Perché L’Esorcista fa ancora paura, oggi? Perché un film di 38 anni fa riesce ancora a infondere dubbi altissimi sul valore della messa in scena, sul cinema inteso come opera di indagine politica della società? L’esorcista pone dubbi, enuclea misteri, riprende teorie vecchie per riproporle aggiornate, secondo dettami squisitamente nichilisti. William Friedkin a 38 anni, (l’età che aveva il regista quando girò il film) riesce a dare una svolta epocale, decisiva al suo cinema e al genere horror.

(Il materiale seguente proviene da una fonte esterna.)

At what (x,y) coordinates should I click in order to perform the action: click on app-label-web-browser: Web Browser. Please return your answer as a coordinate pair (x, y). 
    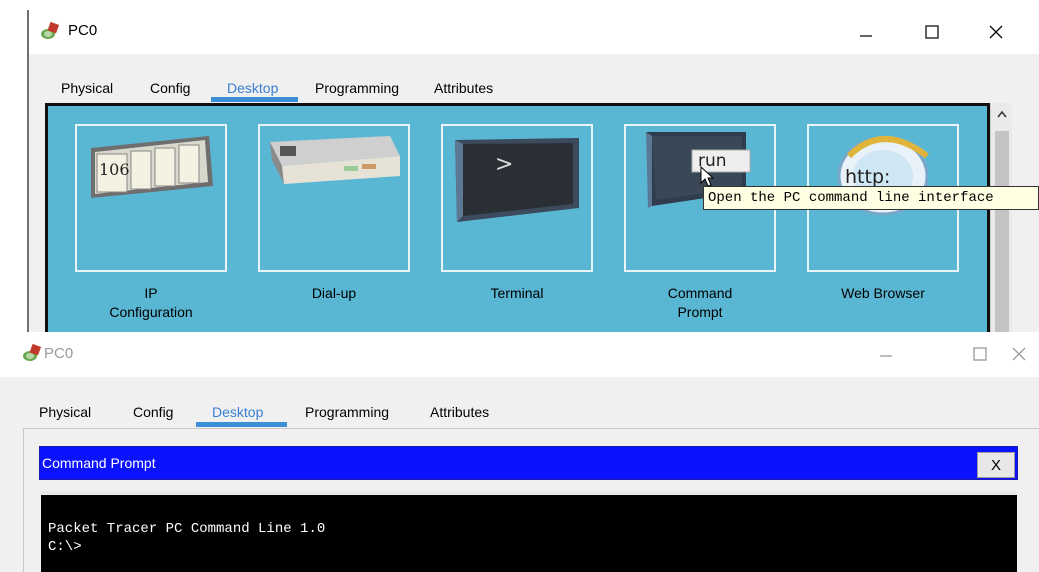
    Looking at the image, I should click on (883, 293).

Friedkin “inventa” l’horror(a) reale come teoretica sulla realtà dell’orrore, mette in scena la possessione diabolica come espediente morale per far detonare contraddizioni e svolte che non appartengono solo agli ’70, ma riprendono stilemi contenutistici/formali senza età.
Il tempo non ha scalfito la patina di horror realista de L’esorcista. All’epoca il film faceva una paura maledetta. Oggi si rivede il capolavoro di Friedkin come un’operazione irripetibile, dalla potenza eversiva devastante, paragonabile per impatto ad una Bomba atomica. Oggi c’è un regista della New Hollywood che sia capace di una simile sintesi di modi/stili/temi? A bruciapelo non me ne viene in mente nemmeno uno. Forse solo Christopher Nolan. Non certo Lynch, e nemmeno i teorici della “limatura” del genere come i Coen.
Come tutte le opere iniziatiche L’esorcista riflette quello che fu il momento più prolifico del suo autore, rimanendo un faro cui attingere per dispiegare il senso del conflitto ultimo che si genera ogni volta che la ragione e il trascendentale entrano in conflitto. Domande senza risposte. Questa in definitiva è la grandezza non solo de L’esorcista ma anche del cinema di Friedkin tutto.